[EXERCISE PASSAGE]

The result has been slow but steady progress that indicates that there is indeed considerable receptiveness for the materials Hogtown publishes and distributes, including its first four books this fall and winter. The main market continues to be an academic one, but off-campus contacts are significant as well, if only because they indicate a potential for future expansion.
Hogtowners don’t think that reaching out to an off-campus constituency harms their credibility as a university organization. Indeed, the understanding of the university’s social role remains one of the legacies of the sixties’ student movement. It is also the central theme of Hogtown’s first book, On Active Service in War and Peace, which documents the “activist” role of the American historical profession “in war and peace” in serving the corporate power structure in the United States. An introduction by a member of the Hogtown collective maintains that the same patterns exist in Canada, that the university and the academic professions are far from the neutral bastions of objective scholarship they claim to be. So Hogtowners are in no apologetic for entering the same social battles – and they are explicit about which side they are on.

[/EXERCISE PASSAGE]
[AVAILABLE DATA]

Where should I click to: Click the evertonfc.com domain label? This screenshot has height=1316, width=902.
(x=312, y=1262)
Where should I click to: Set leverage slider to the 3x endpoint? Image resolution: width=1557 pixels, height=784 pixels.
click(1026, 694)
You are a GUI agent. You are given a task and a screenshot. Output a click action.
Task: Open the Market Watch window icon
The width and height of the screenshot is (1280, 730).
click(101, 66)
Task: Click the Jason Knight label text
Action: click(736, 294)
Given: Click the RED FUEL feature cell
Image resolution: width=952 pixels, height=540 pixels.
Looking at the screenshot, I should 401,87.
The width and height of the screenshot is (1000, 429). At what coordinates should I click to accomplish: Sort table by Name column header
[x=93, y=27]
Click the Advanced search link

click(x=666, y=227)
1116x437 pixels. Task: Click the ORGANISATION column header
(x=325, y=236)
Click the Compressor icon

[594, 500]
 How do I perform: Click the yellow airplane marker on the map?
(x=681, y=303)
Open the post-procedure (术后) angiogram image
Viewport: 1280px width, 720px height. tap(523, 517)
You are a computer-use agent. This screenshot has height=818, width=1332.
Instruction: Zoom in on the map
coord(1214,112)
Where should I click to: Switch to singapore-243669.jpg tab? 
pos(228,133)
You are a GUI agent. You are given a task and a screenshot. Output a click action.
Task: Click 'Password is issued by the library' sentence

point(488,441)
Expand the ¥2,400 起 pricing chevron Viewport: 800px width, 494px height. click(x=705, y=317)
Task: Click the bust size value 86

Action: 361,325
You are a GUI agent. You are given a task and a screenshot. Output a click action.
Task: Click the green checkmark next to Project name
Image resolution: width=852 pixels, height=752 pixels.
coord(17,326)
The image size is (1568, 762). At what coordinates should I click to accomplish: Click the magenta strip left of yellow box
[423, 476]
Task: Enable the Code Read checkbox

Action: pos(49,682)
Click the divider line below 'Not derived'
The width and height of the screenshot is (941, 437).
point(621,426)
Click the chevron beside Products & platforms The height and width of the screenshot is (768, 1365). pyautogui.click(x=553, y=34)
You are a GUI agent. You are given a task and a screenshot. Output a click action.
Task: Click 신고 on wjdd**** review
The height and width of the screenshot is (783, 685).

[/AVAILABLE DATA]

-- WHAT TO DO --
A – Say whether each statement agrees with the Hogtown passage above, answering yes or no and quoting the words of the passage that decide it. (i) Hogtown's main market is an academic one. (ii) Hogtowners believe that reaching out off campus harms their credibility as a university organization. (iii) Hogtown's first book is On Active Service in War and Peace.
B – Retype part of the Hogtown passage above, beginning at the words "The result has" and stopping after the words "for future expansion.".
C – In the Hogtown passage above, who wrote the introduction to Hogtown's first book?

-- ANSWER SECTION --
A –
(i) Yes: "The main market continues to be an academic one"
(ii) No: "Hogtowners don’t think that reaching out to an off-campus constituency harms their credibility as a university organization."
(iii) Yes: "Hogtown’s first book, On Active Service in War and Peace"

B –
The result has been slow but steady progress that indicates that there is indeed considerable receptiveness for the materials Hogtown publishes and distributes, including its first four books this fall and winter. The main market continues to be an academic one, but off-campus contacts are significant as well, if only because they indicate a potential for future expansion.

C – A member of the Hogtown collective.